For an even more complete discussion on this important topic, check out: How Different Would the World Be If We Paid the True Cost of Food and Farming.

 

A New Take On Giving

Trust Center for a New American Dream to come up with a new take on giving just in time for the holidays.  It’s called So Kind, the Alternative Gift Registry, and I love, love, love it!  Anyone can create a registry for any occasion and samples include a wedding registry and baby shower.  Most of the gifts are not stuff, no surprise.  It works a little like a time bank in the sense that you can make requests and/or offer gifts.  The best kinds of gifts are enjoyed by both giver and receiver, right?

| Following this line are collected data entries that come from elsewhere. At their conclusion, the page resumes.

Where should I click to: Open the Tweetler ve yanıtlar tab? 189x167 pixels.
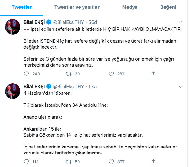[77, 7]
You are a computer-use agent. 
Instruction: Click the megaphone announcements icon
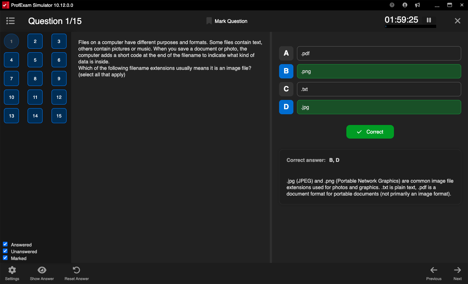(x=417, y=5)
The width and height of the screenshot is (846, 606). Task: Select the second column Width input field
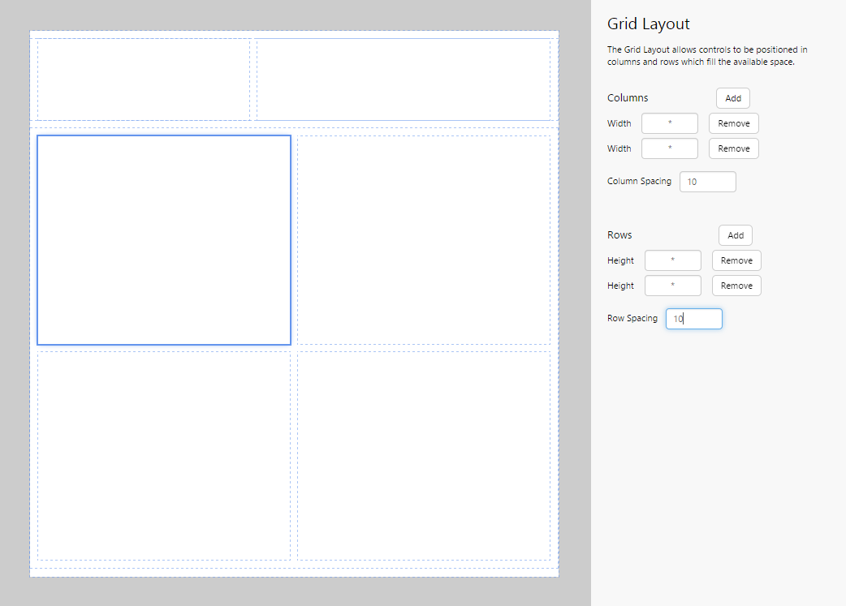point(669,148)
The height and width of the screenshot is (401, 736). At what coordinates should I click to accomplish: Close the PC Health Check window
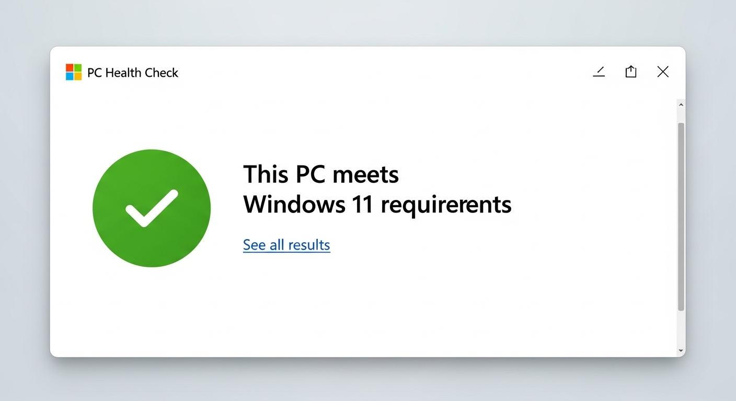pyautogui.click(x=663, y=72)

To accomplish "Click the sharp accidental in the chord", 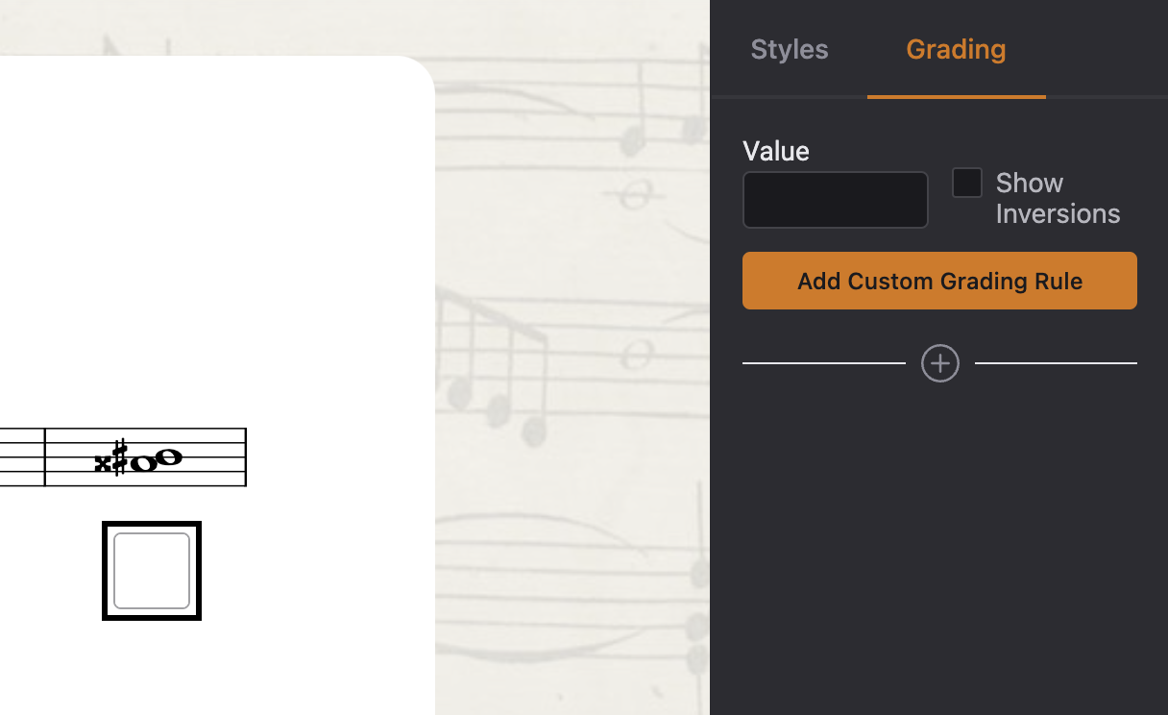I will (119, 457).
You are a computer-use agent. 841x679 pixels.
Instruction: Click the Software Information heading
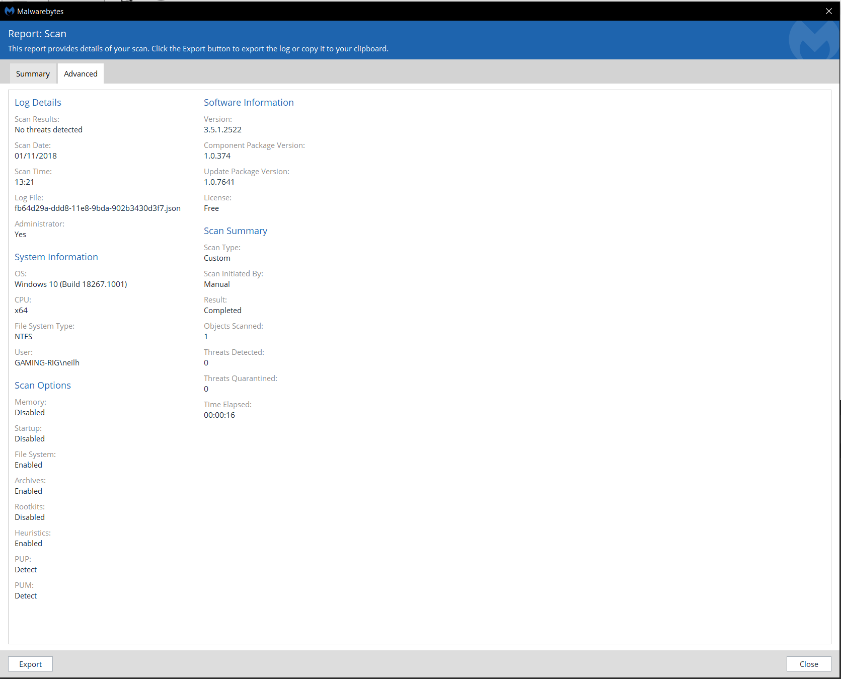coord(249,103)
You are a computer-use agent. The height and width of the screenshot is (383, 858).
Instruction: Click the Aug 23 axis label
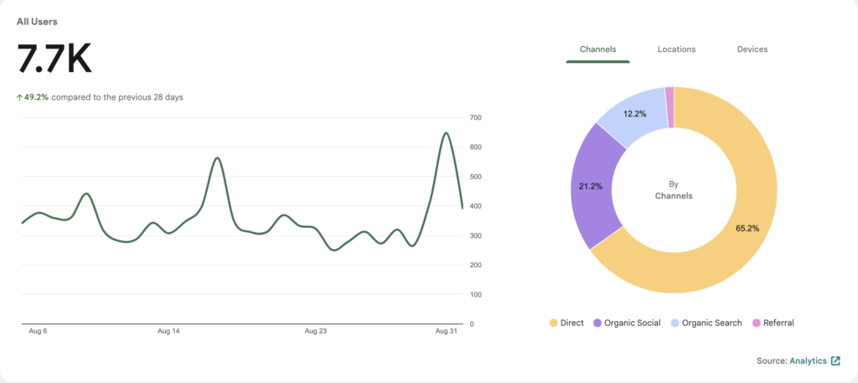[x=316, y=331]
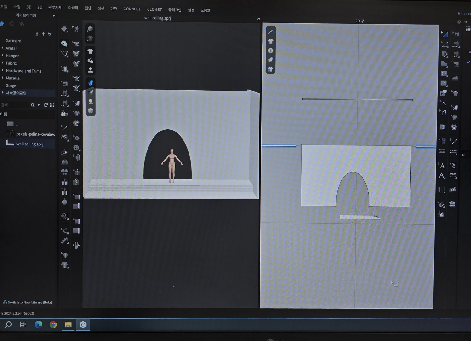This screenshot has width=471, height=341.
Task: Pick the steam Iron tool
Action: (x=455, y=78)
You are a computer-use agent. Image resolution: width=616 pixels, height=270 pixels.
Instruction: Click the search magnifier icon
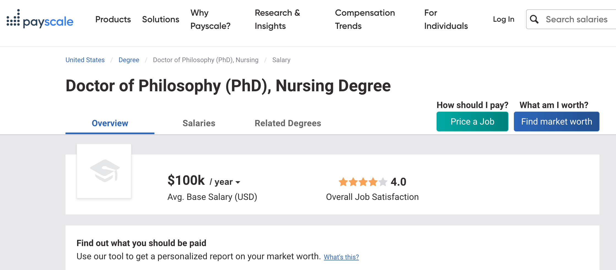click(x=534, y=19)
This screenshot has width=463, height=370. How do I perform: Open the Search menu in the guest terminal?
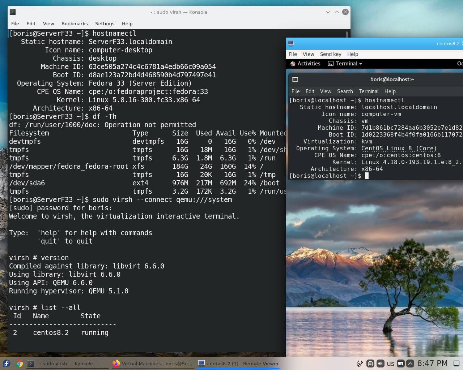[x=345, y=91]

christmas_gift_187449I’ll admit I get nostalgic for Christmases past when my children were little and contented with one or two well-chosen items.  I even liked assembling those sleds and other things with many moveable parts — an evening of playing Santa’s Elf, sipping a glass of good Cabernet, after the children were tucked away.   Of course, the boxes were often more interesting and conducive to creative play than the toy — wagon, doll house, etc. they held — and although I haven’t taken a poll on this, I suspect that may still be true.   I’m no cultural historian, so I can’t put my finger on exactly when things got out of hand with holiday gift-giving, both in terms of the duration of the retailing season leading up to Christmas Day itself, and the outsize expectations to which we have become conditioned.  Cars?  Really?

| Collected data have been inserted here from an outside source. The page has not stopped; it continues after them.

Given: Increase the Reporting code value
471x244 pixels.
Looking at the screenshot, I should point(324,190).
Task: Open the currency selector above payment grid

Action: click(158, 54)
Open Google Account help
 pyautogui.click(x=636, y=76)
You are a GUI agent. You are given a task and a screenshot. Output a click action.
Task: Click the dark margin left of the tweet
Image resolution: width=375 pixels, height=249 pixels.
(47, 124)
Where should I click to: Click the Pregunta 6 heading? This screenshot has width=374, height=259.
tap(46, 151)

All I want for Christmas this year is to disappoint a few Big Box stores, and to reward people who think out of the box about where we are going as a consumer culture.  Recently, Transition founder, Rob Hopkins announced that he quit Amazon (they didn’t make it easy).  His thoughtful, timely essay about what this means is just such a gift.  It came one day after 60 Minutes (and Panorama in the UK) did reports on how Amazon operates and its plans for the future, e.g. 30 minute delivery of your package by drones.  Maybe it’s just me, but I think the money we’re spending on these clever solutions to very trivial ‘problems’ could be better spent elsewhere.  An end to hunger and homelessness?  Relief work around the globe?   If you are of like-mind, you might consider this a good time to make gifts in a friend’s name to Paul Farmer’s Partners in Health or Doctors Without Borders (USA)*, to name just two necessary organizations.  These are also gift alternatives that will keep on giving when the last bit of tinsel has been vacuumed off the carpet.

*Both are highly rated by Charity Navigator, which could also use your support.